Fine Ilocano feast in La Union

For years, when my family spent summers and All Saints’ and All Souls’ holidays in my father’s hometown, Bauang in La Union, the first order of each day was to hit the beach. We were confined to that area, breathing in the sea air and getting as much swim time as we were allowed for the too-few days before going back for that long eight-hour trek home.

But our most recent visit was different because the first agenda was to hit the table.

Mary Jane Ortega, former mayor of San Fernando City and wife of La Union Congressman Victor Ortega, had a long table ready for this sort of family homecoming. It would take weeks after to trace the connection between our two families. It was always hinted, however, and though my siblings and I were curious, we never bothered to ask my late father.

But this trip was not only about rediscovering family, but also getting to know more about our home province.

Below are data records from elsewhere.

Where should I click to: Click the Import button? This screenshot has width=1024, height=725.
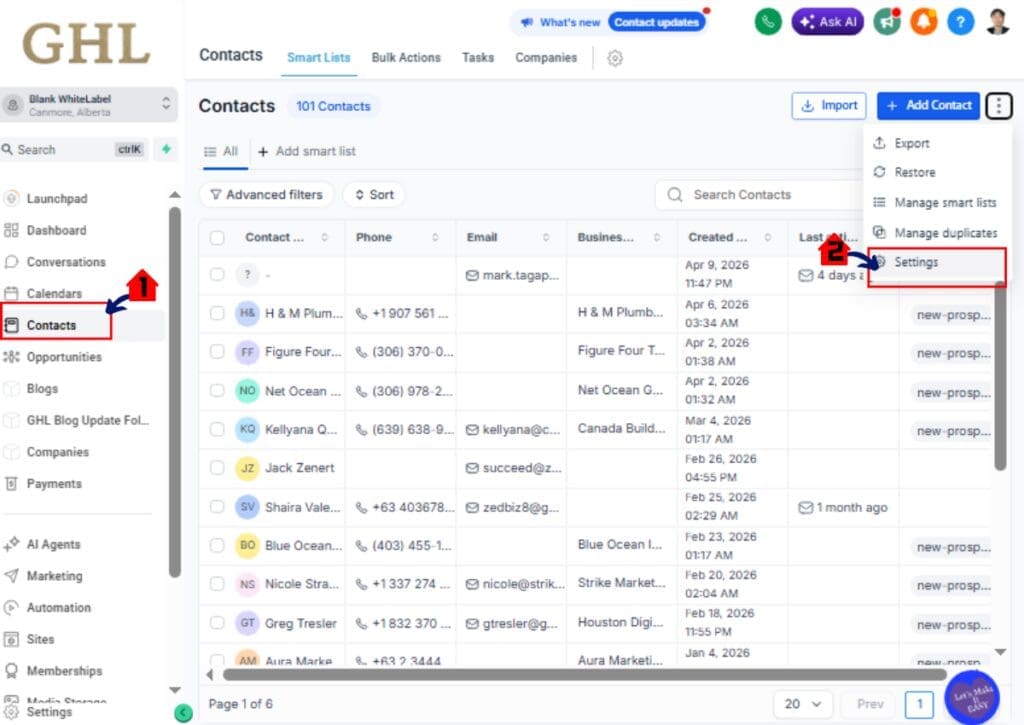click(x=828, y=105)
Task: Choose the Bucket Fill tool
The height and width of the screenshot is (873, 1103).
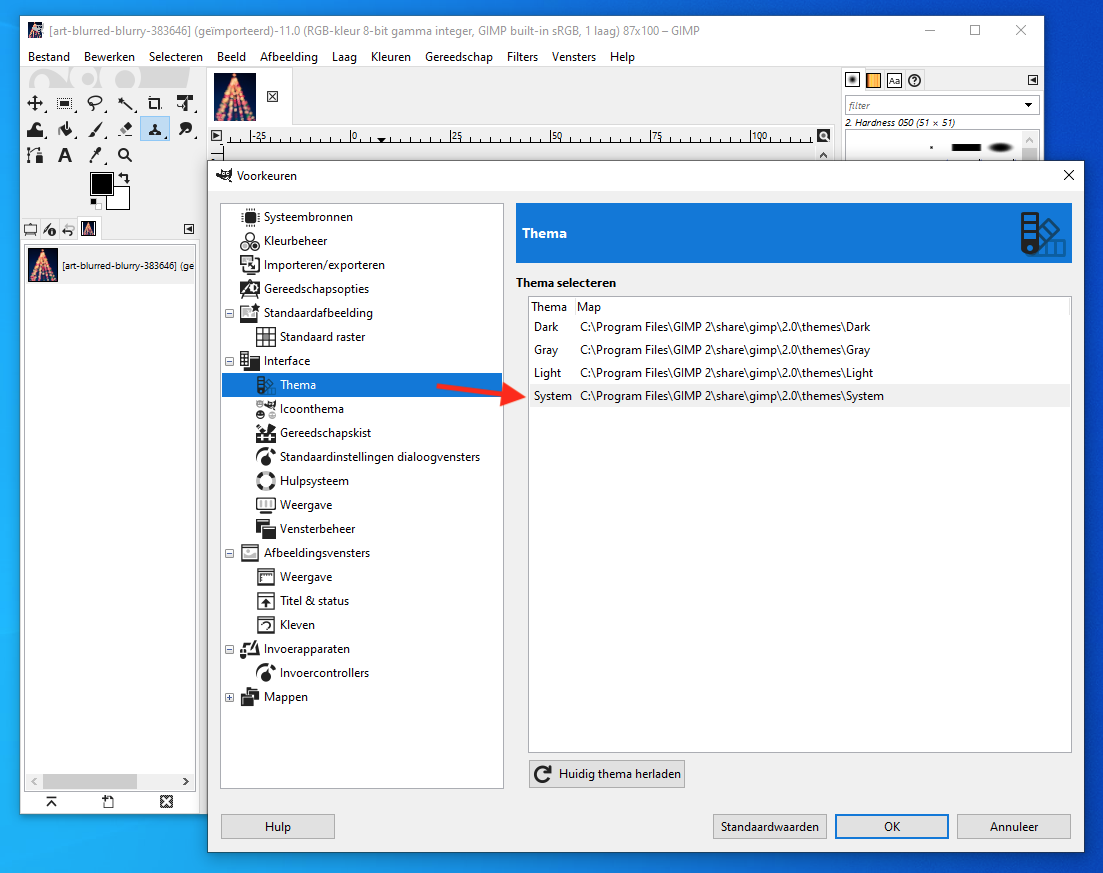Action: click(65, 129)
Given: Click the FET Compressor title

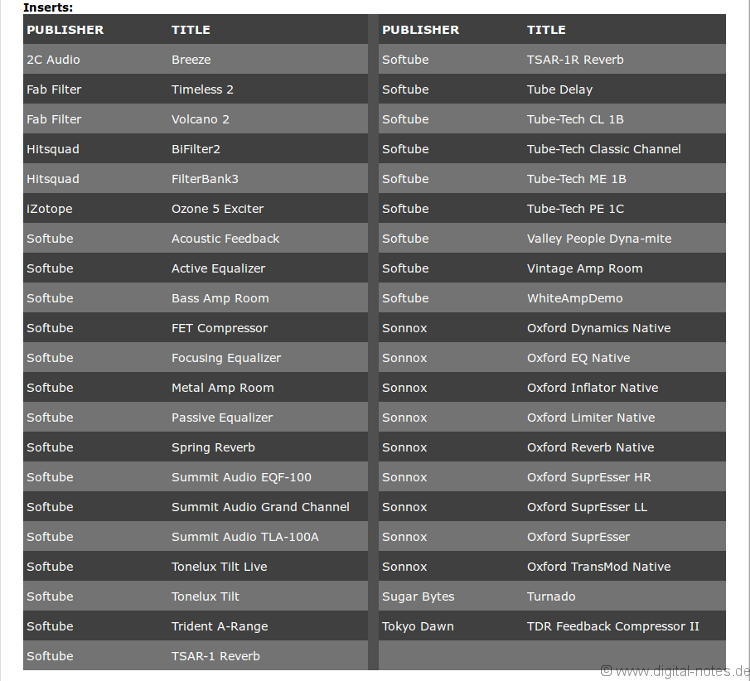Looking at the screenshot, I should 219,328.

Mary Jane, our indefatigable host, knew that I write about food and she was ready for sidebars on each dish, even having the persons who cooked them dine with us.

Dishes were a combination of traditional Ilocano, the family recipes, and what can be found in the city market that was right across the street from the Ortega house.

‘Kilawin,’ ‘dinendeng,’ seaweed

There was kilawing kambing (goat skin and meat mixed with seasoned vinegar); eggplant salad with the risqué name (to non-Ilocanos) of poque-poque; and the quintessential vegetable stew called dinendeng, which I was glad to see included malunggay pods (moringa oleifera, drumstick), not always known to be edible outside of Ilocos.

Of course, there had to be seaweeds, the grape-like ar-arosep known as lato in the Visayas.

It was my first time to know that grilled pork, suggested to be the lean cut, is called pulpog in this area, served with pig’s blood sautéed with ginger and garlic.

Even if it was hot that day, the soup of oysters with sotanghon was a great welcome. The kare-kare was done perfectly, but Manang Suping’s bagoong alamang (arming, shrimp paste) made it even better. My father told me that at his family’s general store, they made the bagoong they sold there.

Crabs and shrimps are expected, almost always available in the market across the house. It was done in the simplest way, steamed, a good way.

But the market that day had more. There was the rare lobster, and then what Mary Jane called gindara, the Japanese name for cod. It appears once in a while, she said, escaping from the cold waters. Both were fried, made even better when taken dipped in sukang Iloko, the dark local vinegar made of sugar cane. That drew raves from the table.

That cod can be found in tropical waters is difficult to believe. Some fisheries experts in the United States say that it is another specie called escolar. It has the same oily quality of meat, looks like cod, but eating too much of it isn’t good for you because you’d have to expel all that oil. Nevertheless, cod or not, it was a hit.

Dessert

What better dessert than mangoes harvested in the peak of summer season? La Union has the necessary hot and dry climate, like Zambales and Pangasinan, that produce the best mangoes.

And then we had a taste of our first kakanin (rice cake), tupig made of a batter of glutinous rice flour, coconut milk, sugar and panocha (jiggery), wrapped in wilted banana leaves then roasted over charcoal.

At the lunch table was Denny Ortega, wife of Gov. Manuel Ortega, whose project is the cooking competition of the La Union Vibrant Women Inc. (LUVWI).

We tasted the competition entries at a dinner in the provincial capital. There were three dinendeng winners—one made with mani (peanut), another of malunggay, and the third of buko (young coconut)—all so good and quite creative.

One of the winning dishes was a soup made with dried espada (a variety of swordfish), gulaman (agar-agar, gurguroman), shredded coconut, milk and dried malunggay.

Mary Jane also had for us chicharon, a specialty of the family of Daisy Sayangda-Olivar, Mayor of Santol. It isn’t what one can call chicharon if you look at it, because the deep-friend pork rind has a coating of what looks like ketchup. Even with that, the chicharon is crispy and a bit sweetish.

Those were just part of our rediscovery of La Union. We ate the San Fernando version of halo-halo, a play but in a good way of Ilocano food such as bagnet kare-kare, the cleanest chicharon bulaklak, bibingka of Luna town, and Mediterranean cooking at Thunderbird resort. Those deserve another column.